Dual antiplatelet therapy (DAPT) with aspirin and a P2Y12 inhibitor is prescribed for 1-year after myocardial infarction. Two clinical strategies are considered at 1-year: continuation of DAPT or “Dual Pathway” (DP), using aspirin and rivaroxaban. No head-to-head comparative studies exist. In our in-vitro study, 24 samples of donor blood were treated with clinically proven concentrations of 5 antithrombotic regimens: aspirin, ticagrelor, rivaroxaban, DAPT, and DP. Thrombosis was analyzed using the Total Thrombus Analysis System (T-TAS) to measure both antiplatelet and anticoagulant effects.
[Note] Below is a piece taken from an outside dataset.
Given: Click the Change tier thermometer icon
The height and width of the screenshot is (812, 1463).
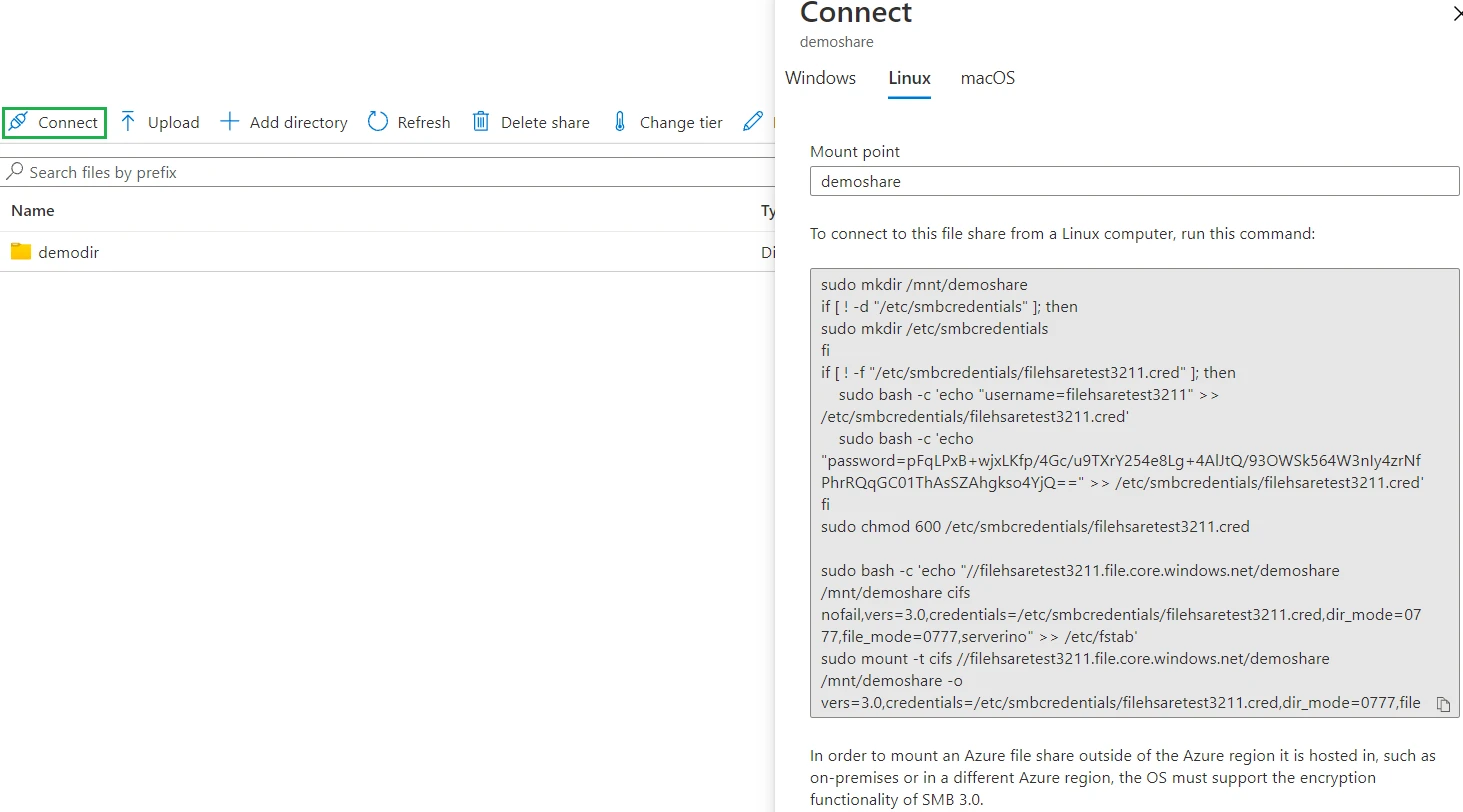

Flow cytometry was performed to quantify platelet activation. DAPT was the most potent antiplatelet regimen, delaying thrombus onset (p < .0001) and reducing thrombogenicity (p < .0001), relative to control. DP did not delay thrombus formation relative to aspirin alone (p = .69). DP was the most potent anticoagulant regimen, delaying thrombus onset (p < .0001) and reducing thrombogenicity (p < .0001), relative to control. DP showed synergistic antithrombotic effects by delaying thrombus onset (p < .0001) and reducing thrombogenicity (p = .0003), relative to rivaroxaban alone. Flow cytometry showed only DAPT (p = .0023) reduced platelet activation. DP treatment demonstrated synergistic antithrombotic effects over rivaroxaban alone, but no additional antiplatelet synergism over aspirin alone.